If you have nothing else to use go for it, but i think theres more flexibility and benefit in bodyweight movements. Plus for the price you pay for a bullworker you could more than likely buy a small set of adjustable dumbells anyway.


----------



## UFC rocks (Apr 30, 2008)

Gazhole said:


> The only thing youll get from it for sure is that youll be fantastic at using a bullworker.
> 
> If you have nothing else to use go for it, but i think theres more flexibility and benefit in *bodyweight movements*. Plus for the price you pay for a bullworker you could more than likely buy a small set of *adjustable dumbells *anyway.



hey gazhole thanks for the reply, i think you could be right about the bullworker, theres this chest exercise you do on the bullworkers where you push in on boths sides, any way my dad can do way more that me on that but i can do much more than him on bench press, flys, dips. hes good at the bullworker because thats all he does. 

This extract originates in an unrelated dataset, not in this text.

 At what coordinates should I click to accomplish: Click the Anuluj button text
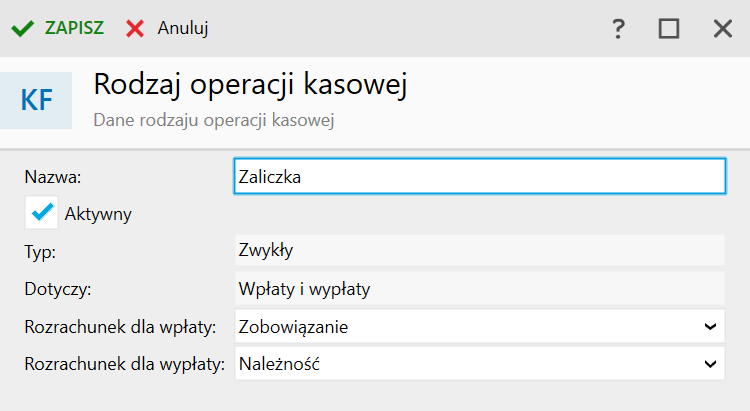click(183, 28)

by the way i do bodyweight exercises, such as dips, pushups, chin/pull ups, situps ect... and i have a set of adjustable dumbbells, so thought it would be nice to get something different.


----------



## Gazhole (Apr 30, 2008)

UFC rocks said:


> hey gazhole thanks for the reply, i think you could be right about the bullworker, theres this chest exercise you do on the bullworkers where you push in on boths sides, any way my dad can do way more that me on that but i can do much more than him on bench press, flys, dips. hes good at the bullworker because thats all he does.
> 
> by the way i do bodyweight exercises, such as dips, pushups, chin/pull ups, situps ect... and i have a set of adjustable dumbbells, so thought it would be nice to get something different.



Thats cool.

I wouldnt waste your money, freeweights are all you'll need tbh.


----------



## UFC rocks (May 1, 2008)

does anyone esl have something to say about them. i would like to here peoples opinion on these products.


----------



## danny81 (May 1, 2008)

Bruce lee used it.


----------



## JonnyStead (May 1, 2008)

I remember reading somewhere that they can cause a specific type of injury in the chest area. I cant prove that though! 

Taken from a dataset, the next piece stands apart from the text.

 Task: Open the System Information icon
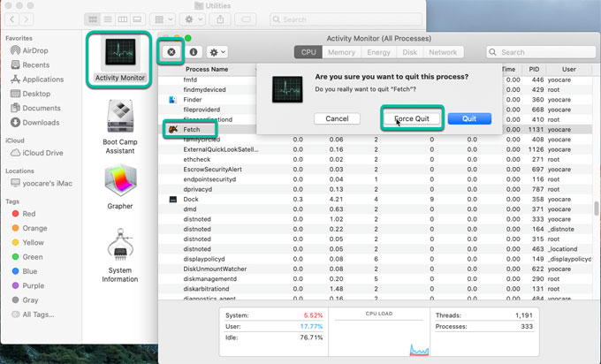point(120,256)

My view is if space and budget are limited, bodyweight exercises and a good set of dumbells are the way to go, if space isnt a problem I agree with Gazhole, its got to be free weights for me.


----------



## goob (May 1, 2008)

What the hell is a bullworker?


----------



## JonnyStead (May 2, 2008)

goob said:


> What the hell is a bullworker?



Its a spring based bit of kit like the modern day version of the 'chest expander' 

Bullworker - Full Range - Introduction

one of these...


----------



## UFC rocks (May 3, 2008)

hey i got my chest expanders today, but i have a question.

it says to work the chest you hold them out in front of you with your arm slightly bent and push outwards. so its like a reverse fly, but with flys you start with your arms out wide and push inward to work the chest, with the chest expanders you push out, so would it still work the chest, i wouldnt thought it would work the rear delts, because its the same movement as those reverse pec deck machines in the gyms which work the rear delts.

this is what i was think even before i got them, because i kept think they have springs which you can only be PULLED so how could you work the chest, (and even the shoulders and triceps for that matter) with a PULL exercise. but i still got them because because i wanted to do biceps curls with them and really liked the hand grips on the handles. 

But can they really expand the chest?


----------



## JonnyStead (May 3, 2008)

My view is that back in about 1876 when chest expanders were made, people realised when you pulled your arms back that your chest can stick out and ergo if you do that enough you must 'expand the chest' - personally I dont see how they can work for that - but I guess they would thicken the back... a bit... but not much... so burn them. (dont really burn them, I dont want anyone getting hurt)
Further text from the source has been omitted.